He didn’t exactly put up Hall-of-Fame numbers during his freshmen and sophomore seasons in the NFL, but believe you me, it would be a really bad idea for the league’s defensive coordinators to sleep on blooming wideout Jarrett Boykin.
An x-factor of the Virginia Tech Hokies‘ high-flying aerial assault, Boykin annually tormented ACC defenses during his four years of collegiate play with blazing speed, ridiculous balls skills and a mastery of gridiron intellect that forced collective defensive efforts to burn overtime studying his film, dissecting his scouting report and employing high-profile coverage packages to account for his shrewd delivery deep down field.

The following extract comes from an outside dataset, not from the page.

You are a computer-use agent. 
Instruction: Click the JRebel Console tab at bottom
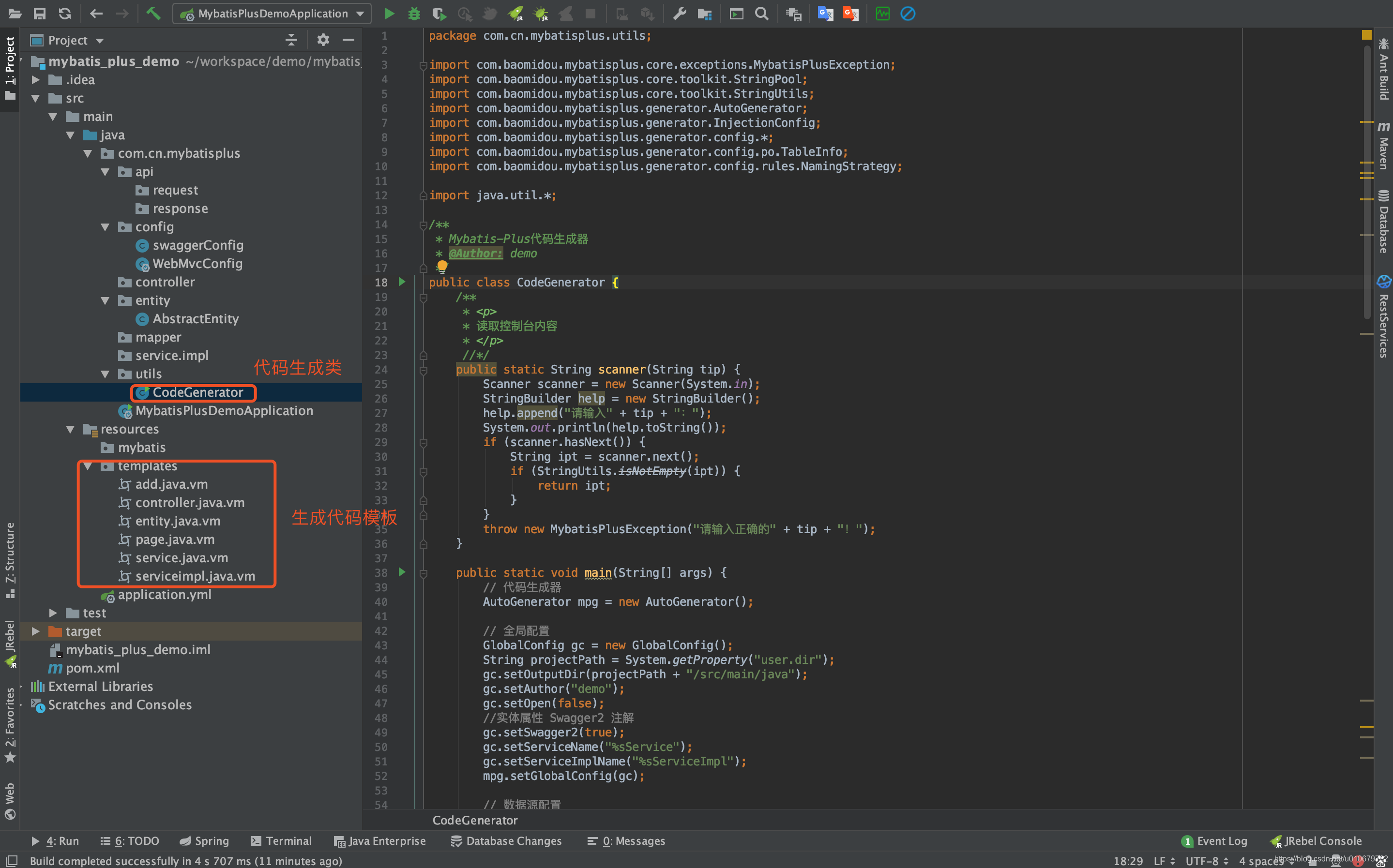point(1320,840)
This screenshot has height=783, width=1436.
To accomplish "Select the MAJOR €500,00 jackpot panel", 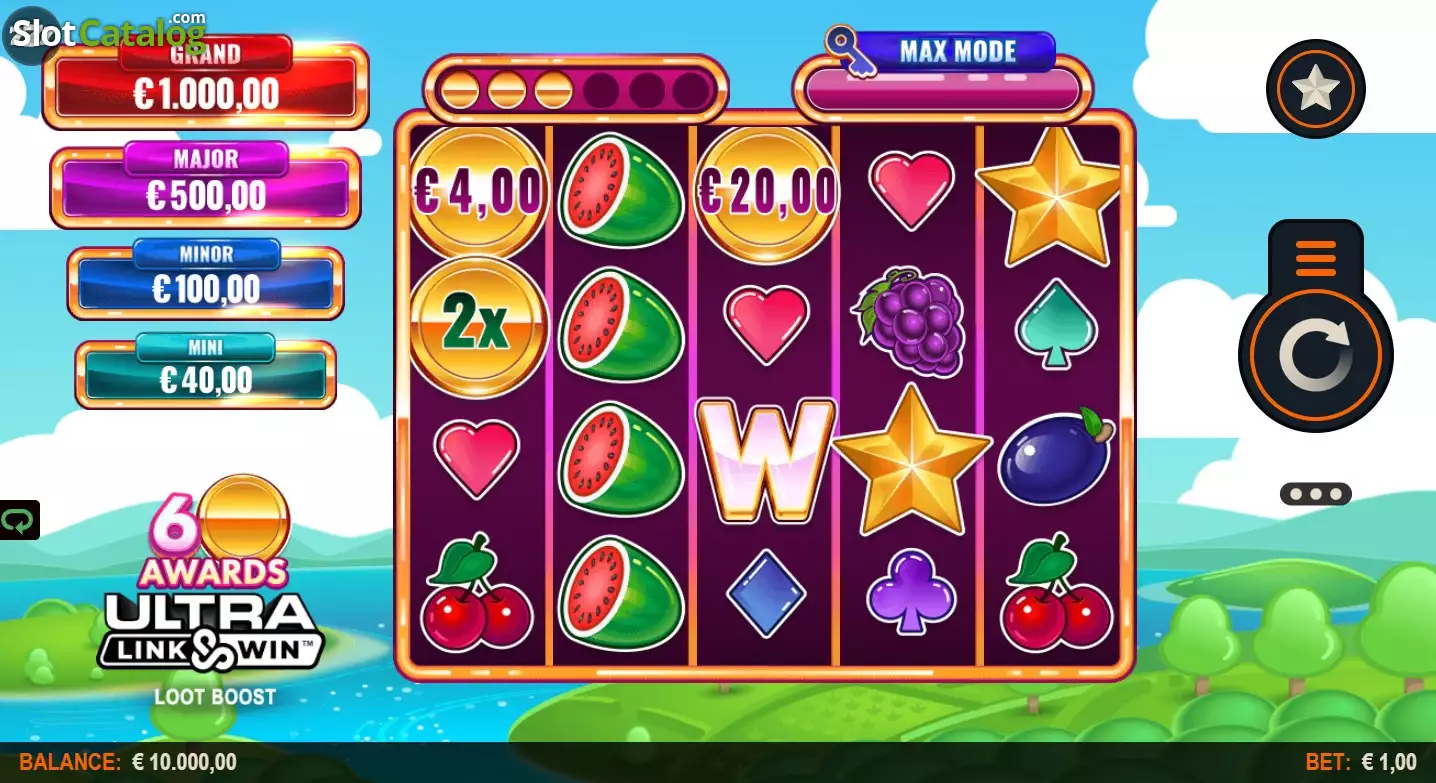I will 205,185.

Boykin is an athletic receiver with a clutch pair of mitts and a wide reception circumference that make him a very attractive target in pressing red-zone situations. The man can split and manipulate coverages and has proven to be extremely elusive after the catch. He is also explosive off the line, very flexible in tight-coverage situations and can easily separate himself from the league’s most elite defensive backs.

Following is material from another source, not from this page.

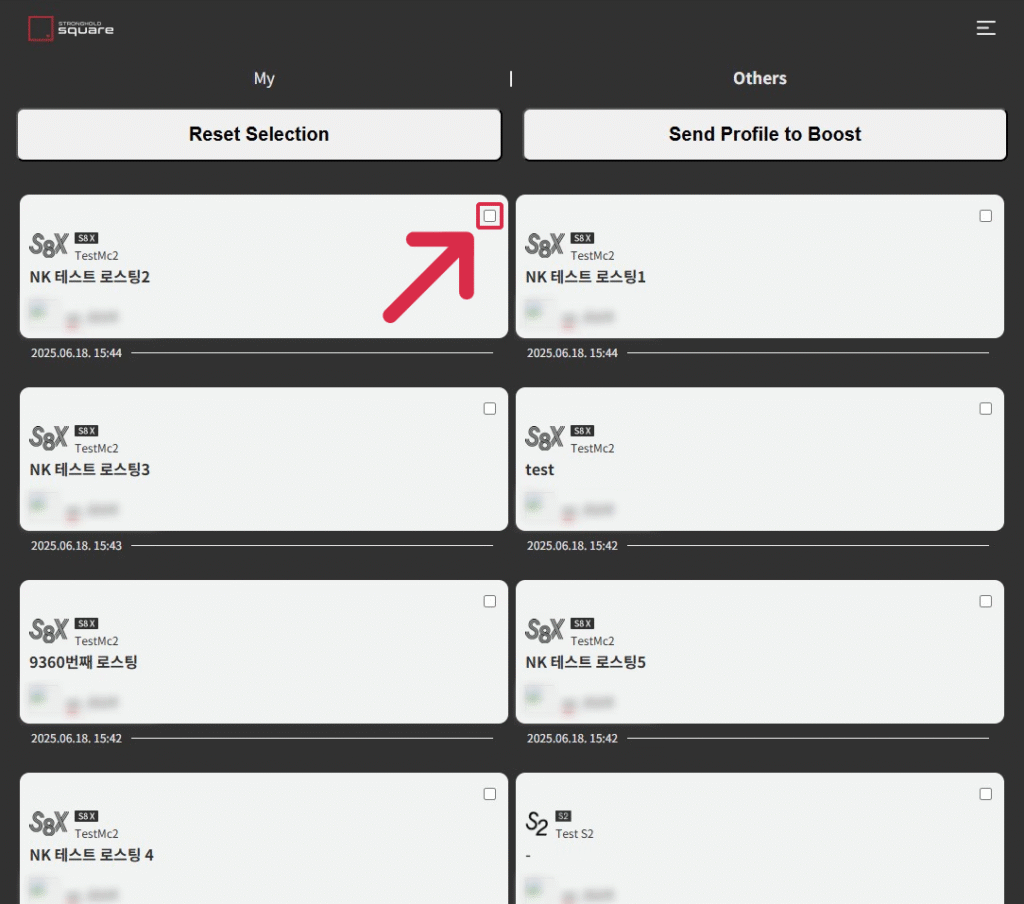Click S8X badge on NK 테스트 로스팅5 card
This screenshot has width=1024, height=904.
[x=582, y=623]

He was only targeted six times during his freshman season in the league and made five receptions for 27 yards, with a long of nine yards and no touchdowns. But Boykin detonated during his sophomore season, targeted 82 times and made 49 receptions for 681 yards, a long of 52 and punctured the end zone with three touchdowns.

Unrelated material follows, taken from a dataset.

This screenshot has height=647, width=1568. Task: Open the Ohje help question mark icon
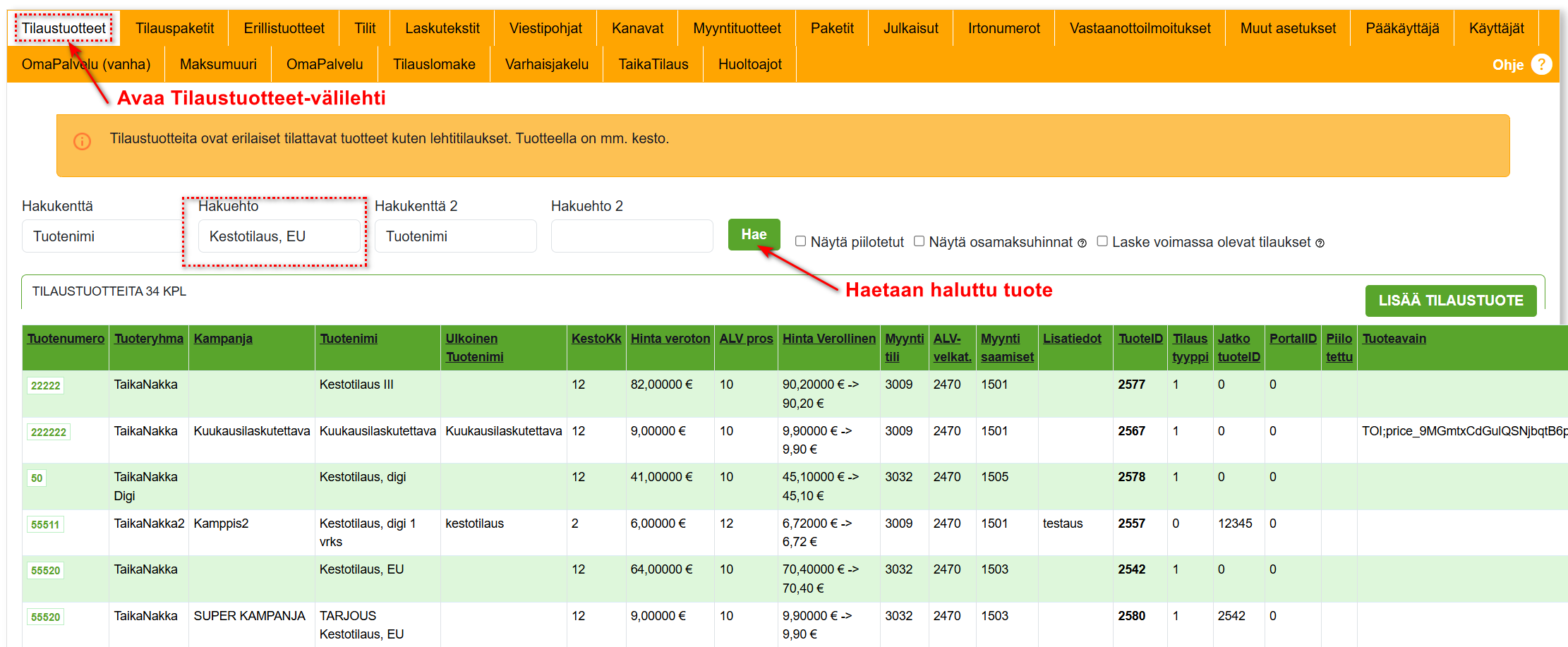click(x=1541, y=64)
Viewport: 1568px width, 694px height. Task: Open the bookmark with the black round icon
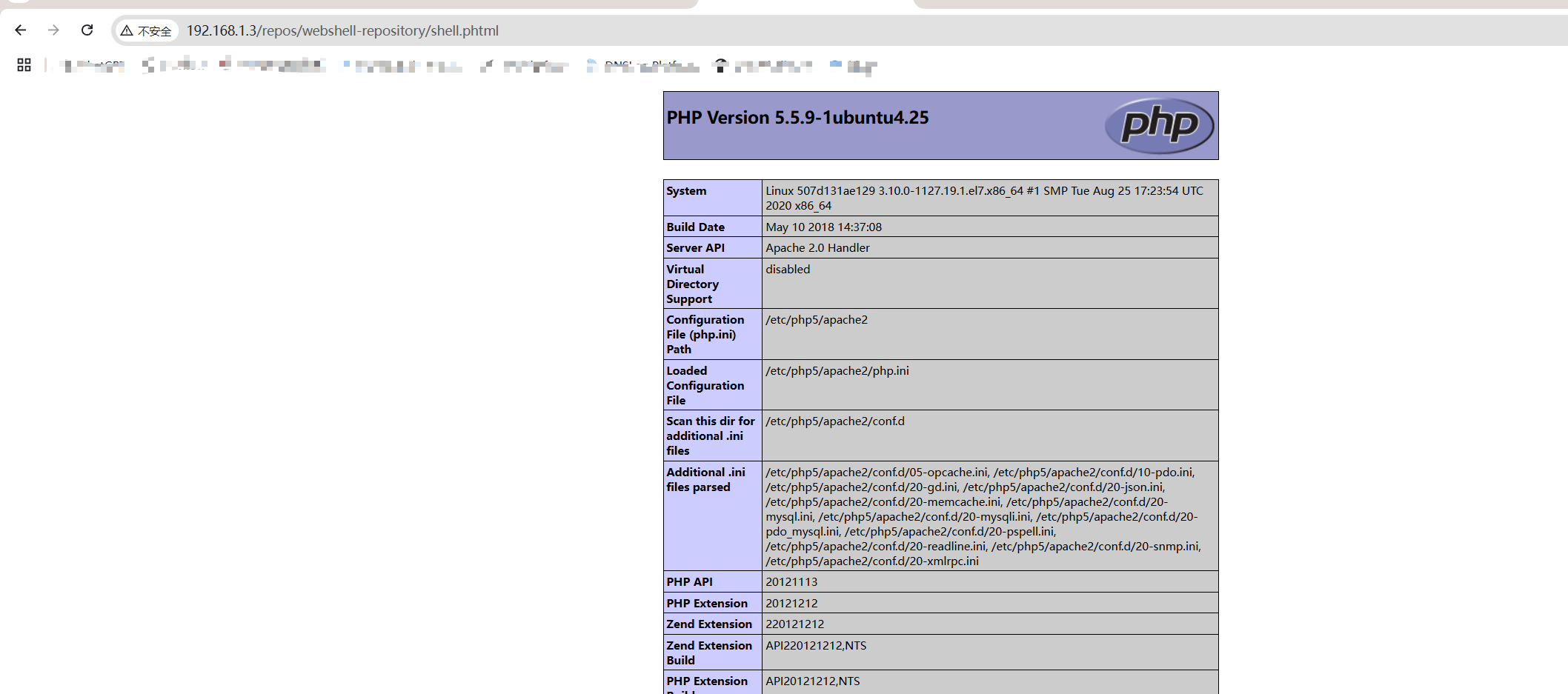(x=763, y=66)
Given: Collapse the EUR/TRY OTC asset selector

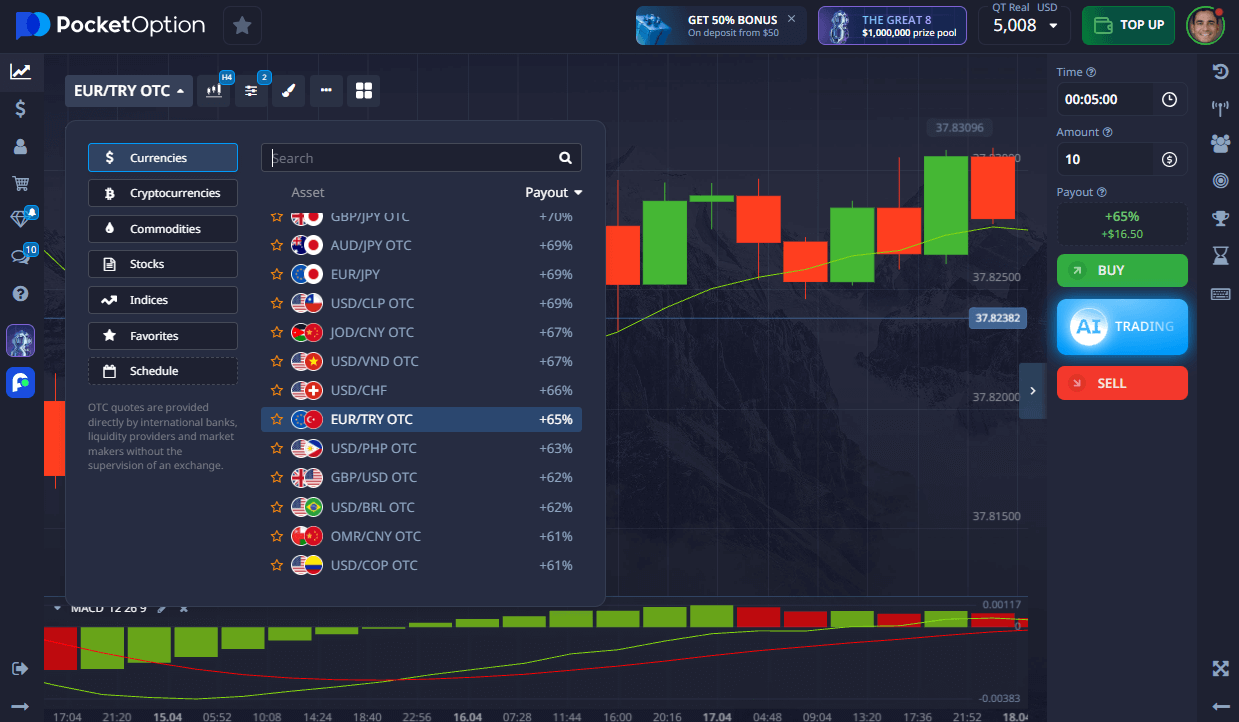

It would seem that Green Bay Packers gunslinging signal caller Aaron Rodgers thinks firing the football in Boykin’s direction is a voltaic tactic. The NFC had best watch out. The two are just getting warmed up. The third-year wideout’s reckoning 6-foot-2, 218-pound presence is undeniable. His game is lights-out and it remains in its infancy stage. Boykin packs the artillery to eclipse Lambeau legend Antonio Freeman, and if you doze on the sleeping flanker, he will strip you of your dignity.